— Teks Acuan —
___
Setelah itu ia mengajak kami duduk di ruang tengah, di antara lukisan-lukisannya yang tergantung di dinding, yang sesekali ia jadikan rujukan dalam pembicaraan; dari mana titik warna yang menyebar sepenuh kanvas itu bermula. Atau pindah ke serambi depan sambil memandang kebun singkong di sehampar tanah kosong di sebelah rumahnya yang besar. Tanah itu sengaja dimintai tanam kepada seorang petani sekitar, dari siapa ia seolah melihat dirinya pernah bergulat sengit di bawah matahari. Meski saat itu ia sudah melukis di loteng rumahnya yang nyaman, buah kesabarannya menempa dan menempuh hidup.
Buka Jendela Jadikan Sajak
Selain membawa tradisi sparring partner dari Negeri Paman Sam, Om Frans juga membawa puisi “Sungai Mississippi” yang kelak memberi alur baru bagi kecenderungan sajaknya. Dalam sajak panjang dua bagian itu, ia menyorot tergusurnya kehidupan Suku Indian Amerika, di tengah retorika demokrasi dan hak asasi manusia yang dikampanyekan pemerintahannya. Sajak ini menandai metamorfosis Frans untuk perlahan-lahan bergeser dari sajak-sajak imajis yang relatif personal ke sajak bertema sosial yang lebih membuka selubung metafor. Saya sebut perlahan-lahan karena pergeseran itu tidak terlalu tajam; kombinasi antara sajak imajis (yang personal) dan sajak sosial (yang kolegial) masih terasa imbang. Lagi pula, meski secara tematik berisi kritik dan refleksi sosial, namun sejumlah bait tetap dibangun secara imajis dengan metafor-metafor yang segar.
___
— Tugas Anda —
1) Jawab pertanyaan berikut berdasarkan teks tentang Om Frans:
(a) Di mana lukisan-lukisan tergantung?
(b) Tanaman apa yang ditanam di sehampar tanah kosong?
(c) Kehidupan siapa yang tergusur menurut sorotan sajak “Sungai Mississippi”?
2) Tentukan apakah setiap pernyataan sesuai dengan teks tentang Om Frans. Jawab ya atau tidak dan sertakan kutipan penentunya dari teks.
(a) Sajak “Sungai Mississippi” terdiri atas tiga bagian.
(b) Pergeseran dari sajak imajis ke sajak sosial berlangsung tajam.
(c) Om Frans membawa tradisi sparring partner dari Negeri Paman Sam.
3) Tolong lanjutkan teks tentang Om Frans mulai dari kalimat terakhirnya.
Item dalam kumpulan data tidak perlu dipakai.

— Kumpulan Data —
___
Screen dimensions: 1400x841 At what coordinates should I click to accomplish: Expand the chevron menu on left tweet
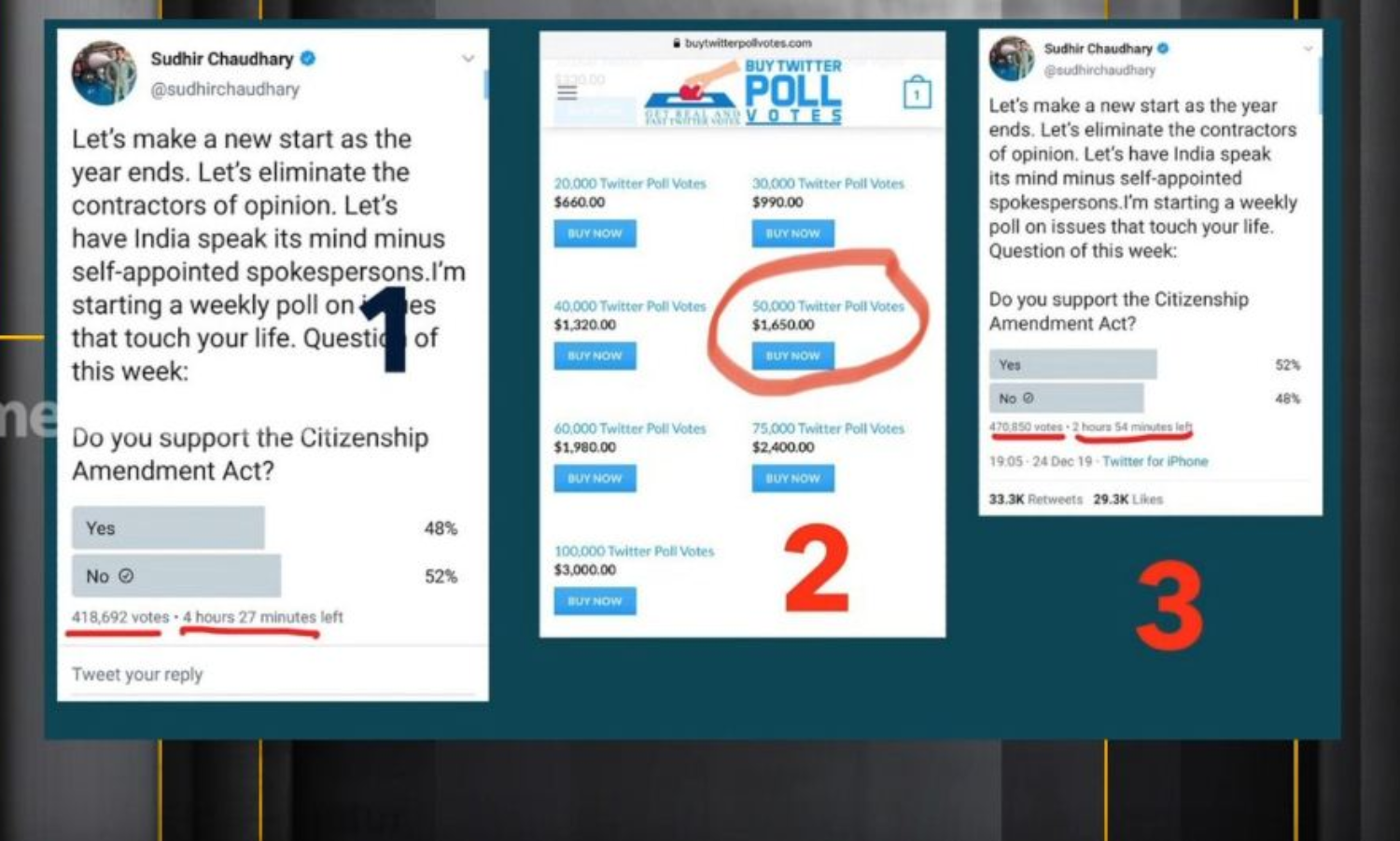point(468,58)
___
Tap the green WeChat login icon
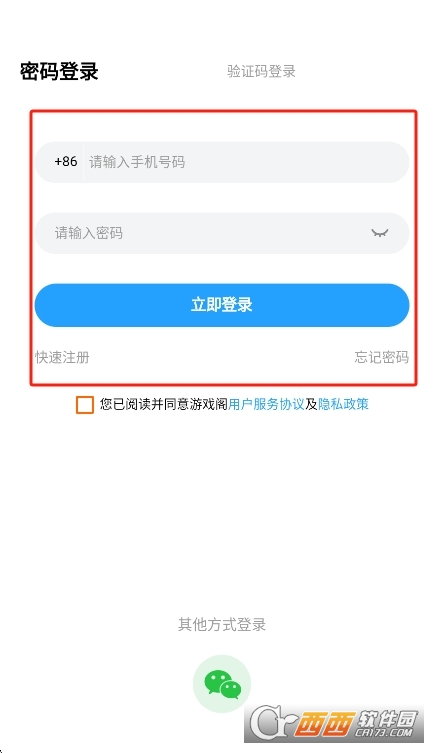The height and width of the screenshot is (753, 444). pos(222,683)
___
— Hasil Latihan —
1)
(a) Di dinding ruang tengah.
(b) Singkong.
(c) Suku Indian Amerika.

2)
(a) Tidak: "Dalam sajak panjang dua bagian itu"
(b) Tidak: "pergeseran itu tidak terlalu tajam"
(c) Ya: "Selain membawa tradisi sparring partner dari Negeri Paman Sam"

3)
Sajak-sajak imajis dimaksud terutama terdapat dalam buku puisi pertamanya, Jendela, terbit pertamakali tahun 1979. Kecenderungan itu juga dapat dilihat dalam buku cerpennya, Bercakap-cakap di Bawah Guguran Daun-Daun yang hampir bersamaan terbit dengan Jendela, sehingga dalam antologi Laut Biru Langit Biru, antologi puisi dan prosa susunan Ajip Rosidi, kalau saya tak salah ingat, cerpen “Bercakap-cakap di Bawah Guguran Daun-Daun” dimasukkan ke dalam bagian puisi. Itu saking reflektif dan imajisnya cerpen tersebut.
Buku Jendela, setelah digabung dengan antologi baru Jadikan Sajak, terbit kembali dalam buku Springs of Fire Springs of Tears (1998). Buku diwbahasa ini dieditori dan diterjemahkan ke dalam bahasa Inggris oleh Thomas M. Hunter Jr. Lima tahun kemudian, buku ini diterbitkan ulang dengan judul Jendela Jadikan Sajak dengan tambahan dua puisi baru. Setali tiga uang, tahun 2004, matamerabook—penerbit yang konsisten menerbitkan hampir semua buku Frans Nadjira—kembali menerbitkan kumpulan cerpen Bercakap-cakap di Bawah Guguran Daun-Daun. Tapi saya tidak tahu apakah kumpulan ini persis dengan yang terbit sebelumnya atau ada tambahan cerita lain. Yang pasti, dalam edisi terbaru terdapat esei Arif B. Prasetyo—kritikus yang konsisten memberi catatan buku-buku Frans—berjudul, “Dunia Rumah Tusuk Sate: Perihal Cerpen Frans Nadjira” yang disertakan sebagai penutup (epilog).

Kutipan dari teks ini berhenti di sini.